//x的n次方 k进制表示
#include <iostream>
using namespace std;

void Mul(int x, int n, int k) {
int a[100000] = { 0 }; // 存储计算结果的数组，初始为全零
int b = 0; // 进位数
a[99999] = 1;

// 高精度幂运算
for (int i = 0; i < n; i++) {
int j = 99999;
while (j >= 0) {
// 计算当前位的乘积并加上进位数
a[j] = a[j] * x + b;
b = a[j] / k; // 计算进位数
a[j] = a[j] % k; // 余数作为a[j]
j--;
}
}

int s;
// 找到第一个非零数字的位置
for (s = 0; s < 100000; s++) {
if (a[s] != 0)
break;
}

if (s == 100000) { // 特判结果为 0 的情况
cout << '0';
}
else {
while (s < 100000) {
if (a[s] < 10) {
cout << a[s];
}
else {
cout << static_cast<char>('A' + a[s] - 10);
}
s++;
}
}
}

int main() {
int x, n, k;

cin >> x >> n >> k;

Mul(x, n, k);

return 0;
}

看注释，再看不懂看A11-1那题
#include<iostream>
#define N 100010
using namespace std;
int a[N], b[N];
inline int Mul(int a[], int lena, int b[], int lenb, int k)
{//整个模板和A11-1那题的高精度一模一样，只不过把所有的十进制存储的地方换成K即可
int c[N] = { 0 };
int lenc = lena + lenb;
for (int i = 0; i < lena; i++)
{
for (int j = 0; j < lenb; j++)
{
c[i + j] += a[i] * b[j];
c[i + j + 1] += c[i + j] / k; //进位时/k
c[i + j] %= k; //留位
}
}
if (c[lenc-1] == 0 && lenc > 0)
lenc--;
for (int i = 0; i < lenc; i++)
a[i] = c[i];
return lenc;
}
int main()
{
int i = 0, x, n,k;
int len, lena;
cin >> x >> n >> k;
while (x > 0)

• 任务说明:
a: 请根据阅读材料回答：
(i) 第一段程序里，用来存储计算结果的数组 a 定义了多大？
(ii) 第一段程序中，结果为 0 时会输出什么？
(iii) 第二段程序的注释说，套用 A11-1 那题的模板时，要把哪些地方换成 K？
b: 请把阅读材料中的一段原样抄录下来：从含有“看注释，再看不懂看A11-1那题”的那几个字开始，抄到“< lena; i++)”为止。

• 显示信息:
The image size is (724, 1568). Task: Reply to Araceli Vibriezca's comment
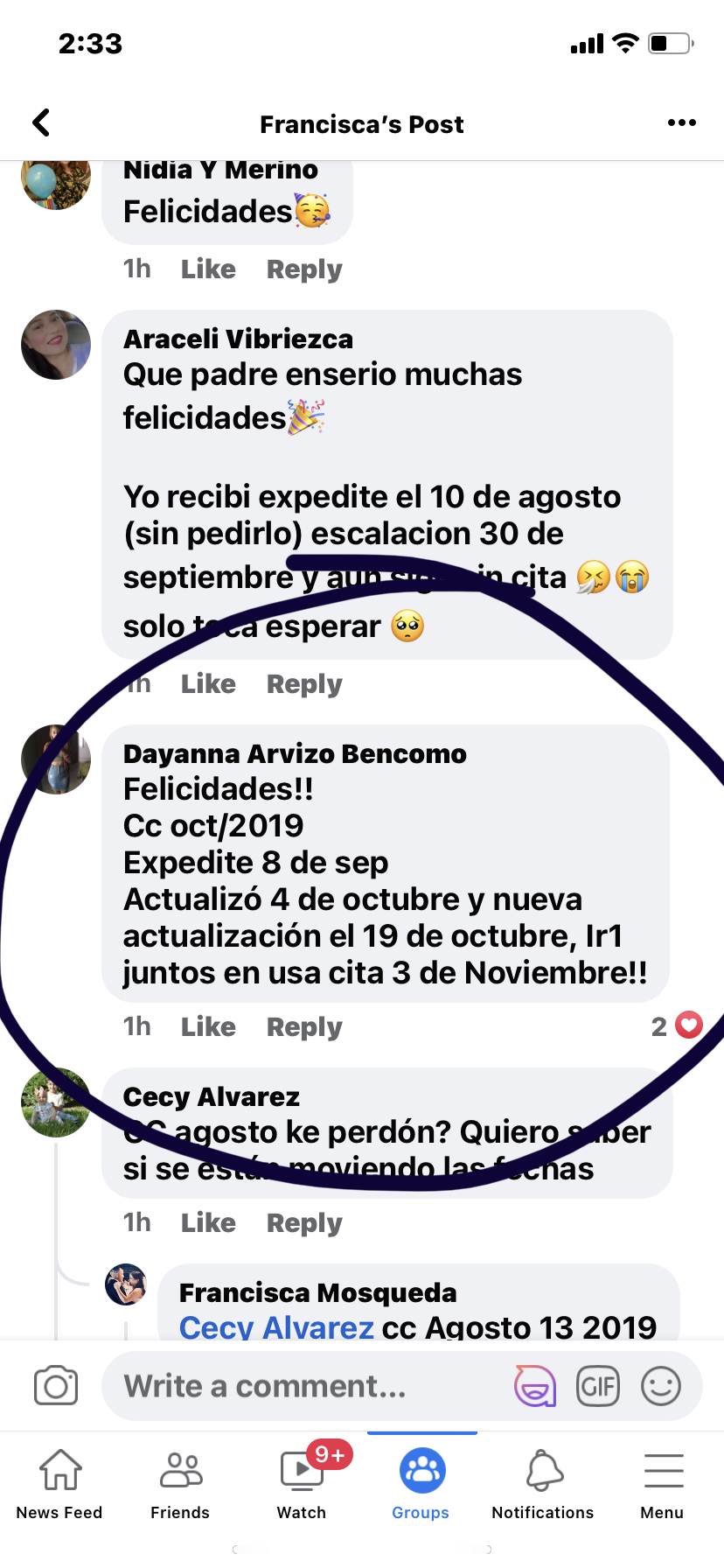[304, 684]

• 任务结果:
a:
(i) 100000
(ii) 输出字符 '0'
(iii) 所有十进制存储的地方

b:
看注释，再看不懂看A11-1那题
#include<iostream>
#define N 100010
using namespace std;
int a[N], b[N];
inline int Mul(int a[], int lena, int b[], int lenb, int k)
{//整个模板和A11-1那题的高精度一模一样，只不过把所有的十进制存储的地方换成K即可
int c[N] = { 0 };
int lenc = lena + lenb;
for (int i = 0; i < lena; i++)